終わりの見えない作業に、私は早くも疲れ始めていた。
ヨシヤは塩と粉の薬を混ぜる作業中。
「熟練者でもなかなか難しい」とは言ってたけど、塩と薬を混ぜる人自体そうそう見かけないよね。
流れるような手際の良さ。その姿からはもう、さっきまで私に抱き着いて小さくなってた面影なんて微塵も無くなっていた。
「……………。」
あの後、私たちはこうして何事もなかったように作業を始めた。ヨシヤの号令を合図に。
『…すみません。今はまだ、結論を待ってください…。もう少し、自分を見つめなくてはいけなくなりました…。
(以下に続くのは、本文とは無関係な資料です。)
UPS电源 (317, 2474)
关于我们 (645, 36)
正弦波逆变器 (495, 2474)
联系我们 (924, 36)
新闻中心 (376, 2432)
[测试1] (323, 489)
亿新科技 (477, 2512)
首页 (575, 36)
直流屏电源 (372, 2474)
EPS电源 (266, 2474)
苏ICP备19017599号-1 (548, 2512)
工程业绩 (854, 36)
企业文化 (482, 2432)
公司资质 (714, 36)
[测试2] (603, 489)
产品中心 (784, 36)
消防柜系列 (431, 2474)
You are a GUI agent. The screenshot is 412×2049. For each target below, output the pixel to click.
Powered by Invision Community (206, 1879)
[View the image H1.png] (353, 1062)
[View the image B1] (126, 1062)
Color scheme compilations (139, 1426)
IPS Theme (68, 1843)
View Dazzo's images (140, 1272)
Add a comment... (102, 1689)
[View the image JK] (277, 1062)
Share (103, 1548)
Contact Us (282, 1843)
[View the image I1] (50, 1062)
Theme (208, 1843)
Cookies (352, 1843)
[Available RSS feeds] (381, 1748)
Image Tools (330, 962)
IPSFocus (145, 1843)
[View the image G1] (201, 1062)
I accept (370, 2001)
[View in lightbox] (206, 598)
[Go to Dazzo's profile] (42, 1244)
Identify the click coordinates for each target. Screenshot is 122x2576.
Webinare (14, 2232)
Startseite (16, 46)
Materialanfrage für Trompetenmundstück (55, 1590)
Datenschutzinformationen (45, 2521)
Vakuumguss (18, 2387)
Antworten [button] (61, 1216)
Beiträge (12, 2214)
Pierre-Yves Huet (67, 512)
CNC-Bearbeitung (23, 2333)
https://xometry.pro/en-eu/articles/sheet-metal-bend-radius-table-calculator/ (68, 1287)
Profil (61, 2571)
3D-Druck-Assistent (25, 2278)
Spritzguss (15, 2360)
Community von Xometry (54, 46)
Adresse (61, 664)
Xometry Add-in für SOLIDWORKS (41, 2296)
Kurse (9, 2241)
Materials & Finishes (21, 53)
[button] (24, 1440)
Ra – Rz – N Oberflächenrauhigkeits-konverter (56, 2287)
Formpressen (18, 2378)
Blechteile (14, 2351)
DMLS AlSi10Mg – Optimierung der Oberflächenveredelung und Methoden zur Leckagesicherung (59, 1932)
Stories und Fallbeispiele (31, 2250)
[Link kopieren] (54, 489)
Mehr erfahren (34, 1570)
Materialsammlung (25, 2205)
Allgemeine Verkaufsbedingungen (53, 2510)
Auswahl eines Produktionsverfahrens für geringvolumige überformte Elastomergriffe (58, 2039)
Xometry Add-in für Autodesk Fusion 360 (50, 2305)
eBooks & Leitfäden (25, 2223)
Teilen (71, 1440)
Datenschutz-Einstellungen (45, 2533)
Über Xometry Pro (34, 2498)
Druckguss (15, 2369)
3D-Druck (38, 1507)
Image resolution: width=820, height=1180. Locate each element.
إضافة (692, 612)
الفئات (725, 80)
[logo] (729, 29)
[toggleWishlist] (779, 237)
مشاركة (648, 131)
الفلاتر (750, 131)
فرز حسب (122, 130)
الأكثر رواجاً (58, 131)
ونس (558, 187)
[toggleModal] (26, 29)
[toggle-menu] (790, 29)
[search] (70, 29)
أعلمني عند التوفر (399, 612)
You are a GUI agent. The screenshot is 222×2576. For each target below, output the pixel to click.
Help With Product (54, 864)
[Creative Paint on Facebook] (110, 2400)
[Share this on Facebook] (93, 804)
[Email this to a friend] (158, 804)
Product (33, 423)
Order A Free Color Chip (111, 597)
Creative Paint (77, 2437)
……だから豊花ちゃん、ひとまずお仕事に戻りましょう。
地上人も商売人も関係ない、今まで通りの“豊花ちゃんと僕”に戻りましょう。』
その直後だったんだ。ヨシヤが今まで通りの、完璧な笑顔の仮面を取り戻したのは。
「いやぁ、たった1時間でたくさん完成しましたね。
豊花ちゃんは器量も良くて働き者で。よそ様にやるのが勿体ないくらいですよ。」
「父親か。」
そして今に至る…というわけ。
完成した塩箱の山をまじまじと見て、我ながら「よく作ったなぁ」と感動。
切りもいいし一旦手を止めて、今度はヨシヤの作業を観察することにした。
真っ白な塩に混ぜられてく、黒っぽい煤みたいな粉…。この粉が厄除け薬らしい。
言われなきゃただの炭にしか見えないけど。
「薬に魔除けとか厄除けとかあったんだね。」
「ええ。僕も初めは信じられませんでしたけど。
病魔が治せるなら鬼も追い払えるだろうという、やや無理のあるこじつけです。」
「ふうん…。こんなにたくさんお店があるなら、専門のお店もありそうなのにね。お祓い屋さんとか。」
「……………。」
ここで黙られるのは意外だった。
ヨシヤならまた笑いながら「そうですね」とか当たり障りない答えをしそうなのに。
「…祓い屋は、ありませんね。
商売人は皆、快く思っていませんから…。」
「そうなの?…んーまぁ、そういうのもあるかもね。“宗派”っていうんだっけ?」
「ええ、そうですね。」
今手掛けてる調剤を終えると、「お茶でも飲んで休憩しましょう」と嬉しい提案をしてくれた。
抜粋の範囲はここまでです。